Where did it go?
So I got an email from my old boss Marty from the car business the other day – what’s up?
Recently got another email from one of my highschool girlfriends I hadn’t heard from in about 12 years getting back in touch – what’s up?
It all kind of hit me – what is up? Where is everyone I used to know? What are they doing now? Where are they? Married? Single? Still alive? Happy?
I went and looked at the alumni page for my high school – Poway High. Funny, I only recognize a couple of names. I’m only in touch with one or two of the people I knew then.
Where has it all gone? Those days of piling into the old 83 Buick Regal with friends and heading down to downtown San Diego, Coronado, anywhere we could go? Pink Floyd on the radio, careless, sometimes reckless days and nights…
Now, 12 years later, what do I have to show for it? A paid off car, some credit card debt, an apartment full of stuff (too much stuff!), a job that pays the bills with just a bit left over, and a few friends.What happened to all the dreams? Flying? That one’s still on hold. Fast car? I miss my IROC desparately. Travel? Good question. I look back and it’s all seemed to flash/slip/slide/ by like mile markers in the Nevada desert or waves at Tourmaline Beach. I find myself looking back and I can barely remember. Like a dream from last week, it all seems so unreal, like it never happened. But I know it did. Now I find myself looking at 40 and I have less time to go until then (provided I reach it) than I have to look back on since high school.
I’m not asking for pity, just trying to understand is all. Hitting an early midlife crisis I guess.
The next logical question is where do I go from here? Aside from Cindy, I don’t have much to tie me down to Vegas aside from my job. I could move, but where? Aside from just moving, what do I hope to learn and accomplish? Where do I want to travel? All good questions which will require further tought.
Trying to turn this into a positive (as Adrienne tought me with the song “Accenutate the Positive”), I’m going to look at this as a clean slate, more or less. Opportunities. Open spaces. America. Earth. People. All out there for me.
I’ve already started with me – see my blog on trying to become half the man I am. So I think I’ll do a bit of work on my room, the apartment, and maybe go out to the Strip tonight for some sightseeing. Yeah, I haven’t seen the fountains in front of the Bellagio in quite a while – always very good – and free! Maybe wander into Margaritaville…

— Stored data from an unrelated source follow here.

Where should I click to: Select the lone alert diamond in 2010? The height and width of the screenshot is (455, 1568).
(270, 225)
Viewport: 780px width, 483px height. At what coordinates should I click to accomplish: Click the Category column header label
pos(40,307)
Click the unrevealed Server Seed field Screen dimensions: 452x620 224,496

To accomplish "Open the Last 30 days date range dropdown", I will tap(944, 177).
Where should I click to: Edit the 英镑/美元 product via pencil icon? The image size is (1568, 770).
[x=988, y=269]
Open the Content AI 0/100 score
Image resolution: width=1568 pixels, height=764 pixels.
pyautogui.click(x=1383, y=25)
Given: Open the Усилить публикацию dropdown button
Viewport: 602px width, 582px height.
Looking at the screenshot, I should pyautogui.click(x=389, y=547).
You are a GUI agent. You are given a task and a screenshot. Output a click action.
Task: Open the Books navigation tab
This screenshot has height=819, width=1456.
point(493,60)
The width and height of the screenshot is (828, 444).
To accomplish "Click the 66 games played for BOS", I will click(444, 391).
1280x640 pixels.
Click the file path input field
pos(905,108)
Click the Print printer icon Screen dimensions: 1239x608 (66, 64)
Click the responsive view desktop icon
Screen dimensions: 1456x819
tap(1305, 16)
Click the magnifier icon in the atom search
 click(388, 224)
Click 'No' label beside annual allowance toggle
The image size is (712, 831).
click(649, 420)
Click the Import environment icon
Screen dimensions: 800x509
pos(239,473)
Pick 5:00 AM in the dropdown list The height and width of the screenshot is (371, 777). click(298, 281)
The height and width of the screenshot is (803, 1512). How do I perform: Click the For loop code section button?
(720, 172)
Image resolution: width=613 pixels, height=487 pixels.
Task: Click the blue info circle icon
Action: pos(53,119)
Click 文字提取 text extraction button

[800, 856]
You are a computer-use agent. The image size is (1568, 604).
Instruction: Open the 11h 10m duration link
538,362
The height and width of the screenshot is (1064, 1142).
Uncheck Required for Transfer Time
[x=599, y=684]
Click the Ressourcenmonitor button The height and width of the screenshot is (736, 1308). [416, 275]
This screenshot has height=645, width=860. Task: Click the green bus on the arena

Thinking about all this reminds me of (shock and amazement!) one of my alltime favorite Buffett songs (this blog is titled “Parrothead Jeff” for a reason) from “Off to See the Lizard.” “Changing Channels” has a very quiet, contemplative feel to it. It speaks of the past, present, and future in much the way I think of them. It was the last song of the last encore – the last song of the show at the first Buffett concert I went to, but I knew and loved it for quite a while before then. Back on September 23, 2003, Cindy came out to San Diego for the show and that’s when we really hit it off. I was going to Microskills to get my computer certifications and I knew I wouldn’t work at Captain’s Cove forever. It was already looking like I would be moving to Vegas and away from everything I comfortably knew. A more appropriate song for the occasion I cannot imagine.
Read the lyrics, maybe look up the song and give it a listen. I think it’s appropriate now. Come to think of it, check out the entire album – “Off to See the Lizard.” Great stuff.
Another song by Buffett that’s appropriate for this post is “Last Mango in Paris.” It’ll give you a pretty good idea of what I’d like to be able to say about my life when I’m near the end. Last, but certainly not least, is “La Vie Dansante” which translates to “The Dancing Life.” Pretty good idea of how I try to think about the world.